Mood has been quoted as saying, “Whatever I learned on the ground in Syria…is that I should not jump to conclusions.”
It should also be recalled that the media and Western politicians responded to previous atrocities, like the May 10 car bombs in Damascus that killed 55 people, with far less outrage and far greater caution when it came to apportioning blame. At the time, they concurred that this and similar terror attacks should not be presumed to be the work of Al Qaeda and uncritically cited opposition charges that they were provocations by the Assad regime. Yet, on May 18, UN Secretary-General Ban Ki-Moon declared publicly to little media comment, “I believe that there must be Al Qaeda behind it. This has created again very serious problems.”
The US and its European and Middle-Eastern allies are as wholly indifferent to what really happened in Houla as they are to the more general suffering of the Syrian masses. As British Ambassador Mark Lyall Grant declared, “So, it does not matter, to be honest, what the exact circumstances in the run-up to this atrocity were.
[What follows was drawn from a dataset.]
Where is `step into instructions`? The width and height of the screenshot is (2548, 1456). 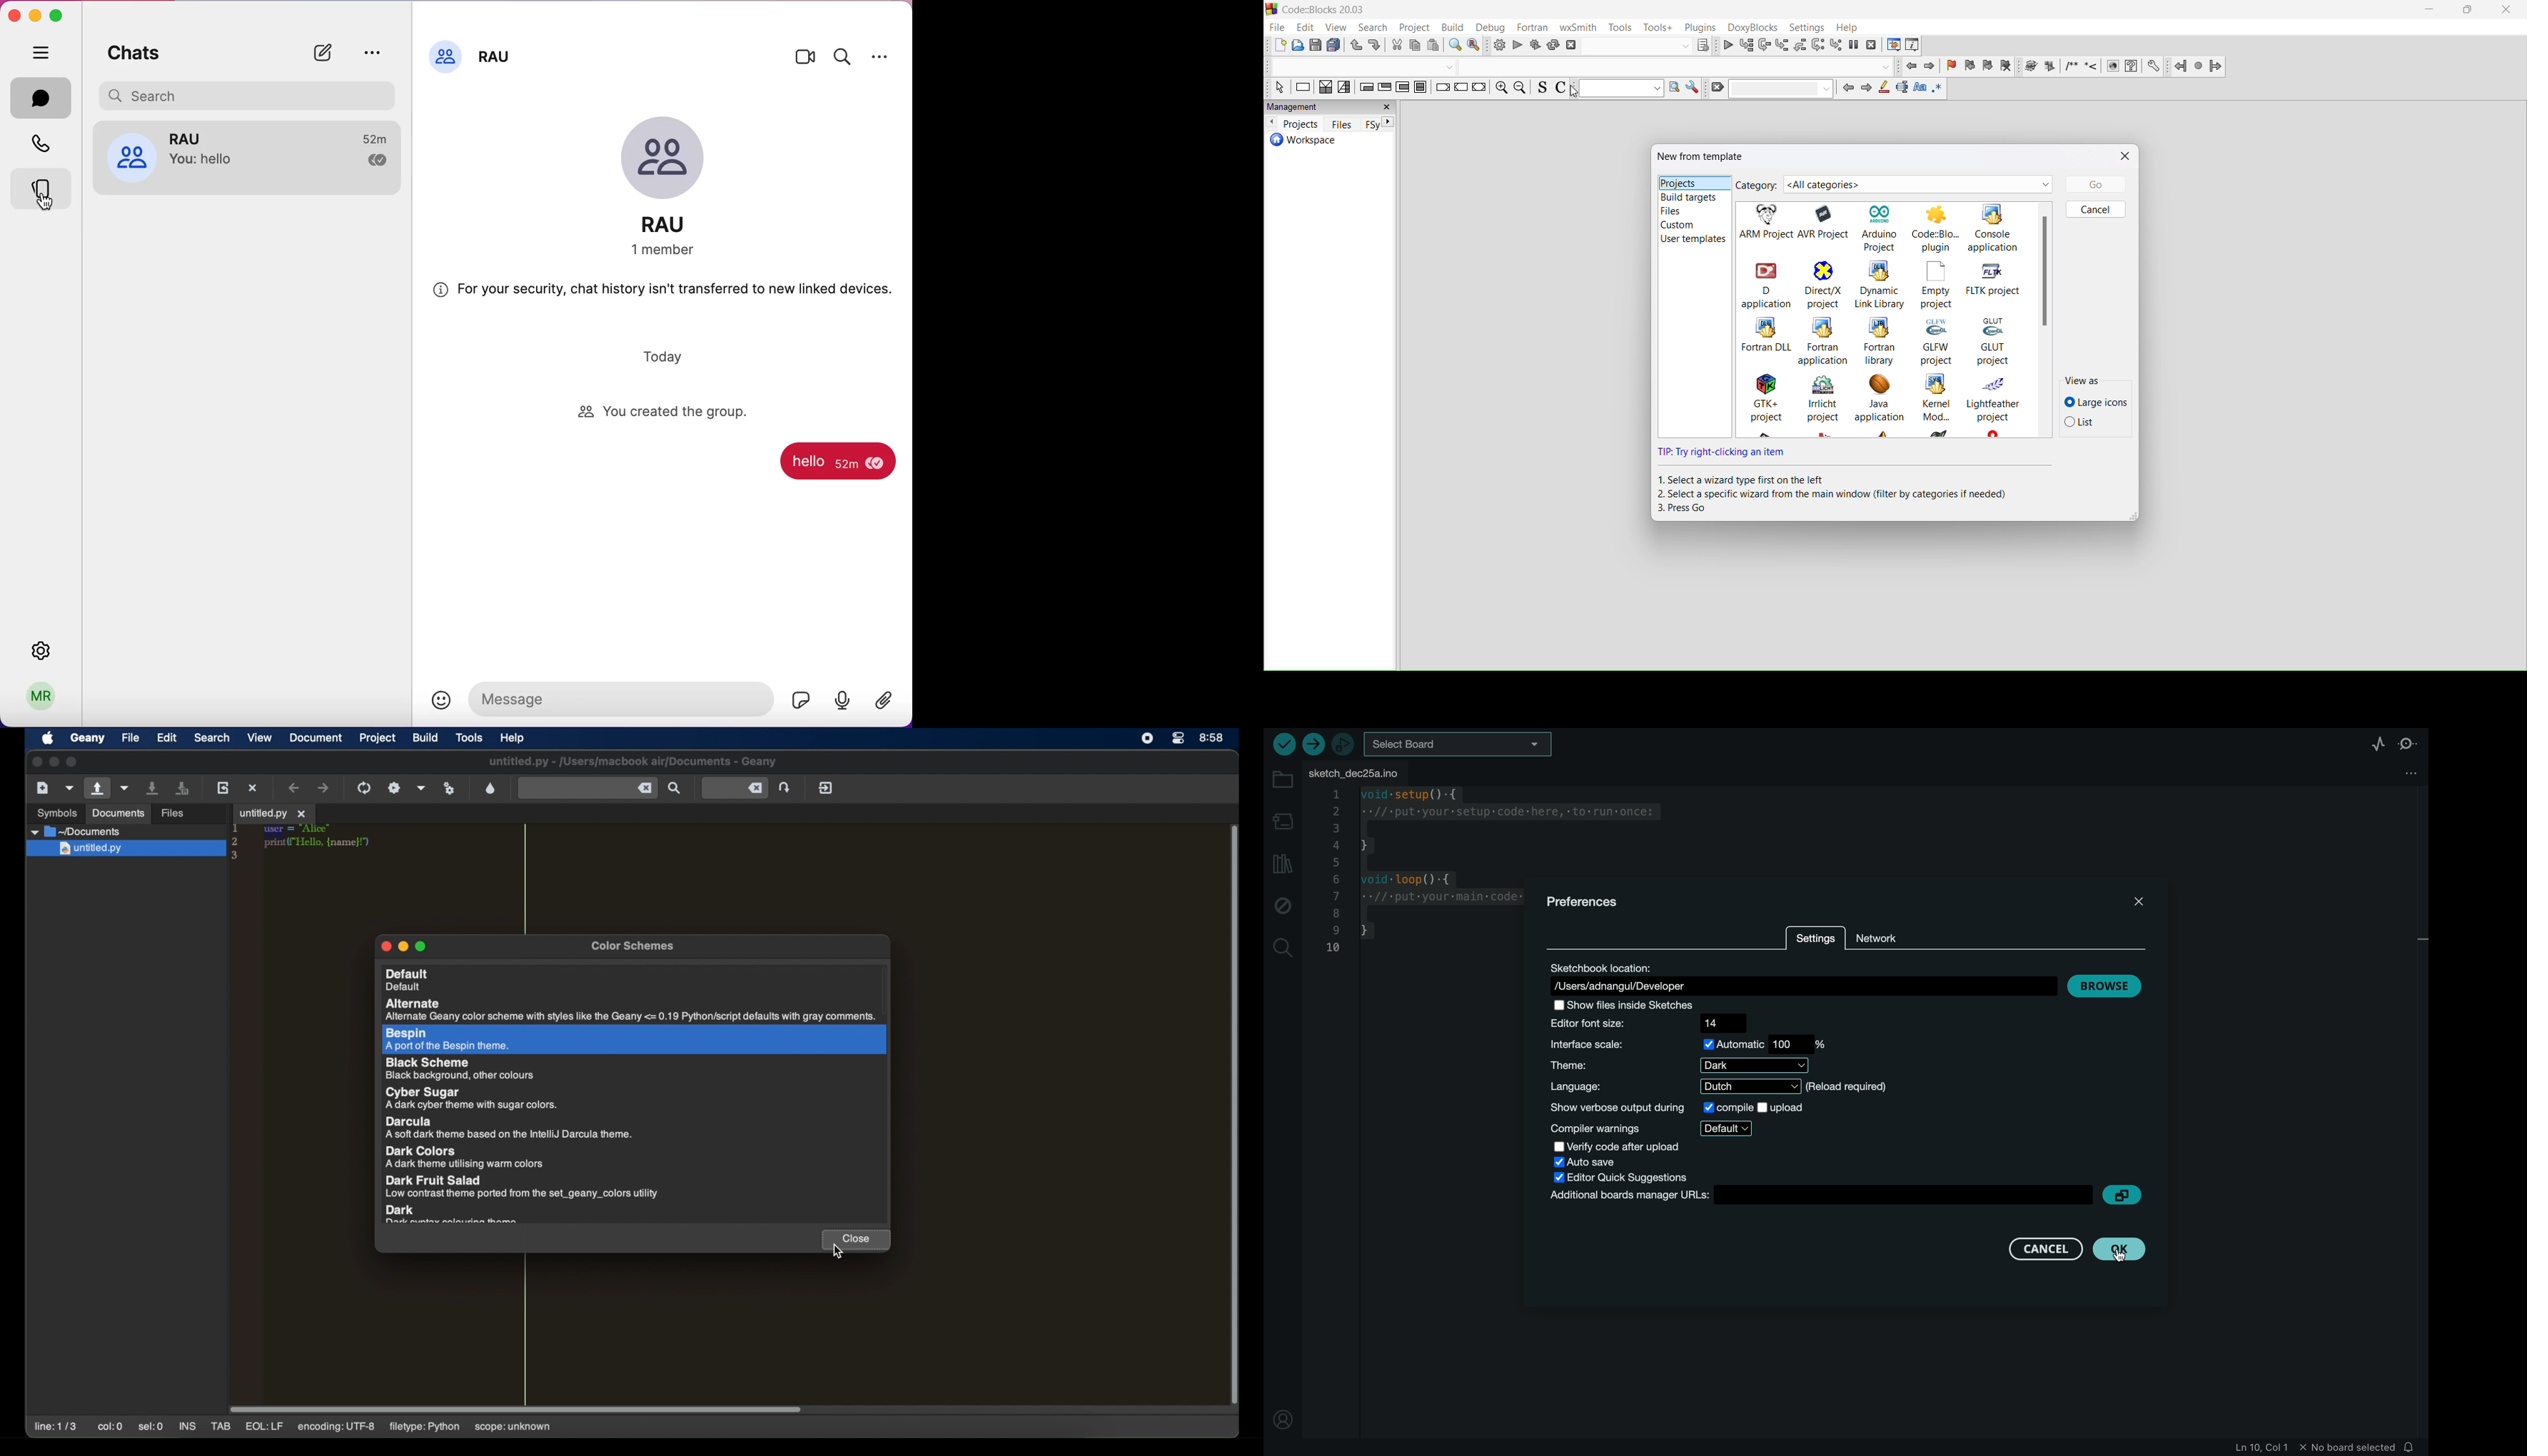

The fact is that it is an atrocity, and it was perpetrated by the Syrian government.”
Ultimate responsibility for Houla rests with Washington and its allies, who have fostered and armed a sectarian Sunni insurgency dedicated to the overthrow of the Assad regime and its replacement by a government entirely subordinated to a strategic Middle East alliance dominated by the US.
The only legitimate response to the Houla massacre is to redouble the demand for Washington and its accomplices to end their intrigues and subversion against Syria. It is up to the Syrian workers and peasant masses to determine their own future and to make a political reckoning with both the bourgeois Assad regime and the bourgeois and sectarian forces that presently dominate the opposition, thanks to their international sponsors.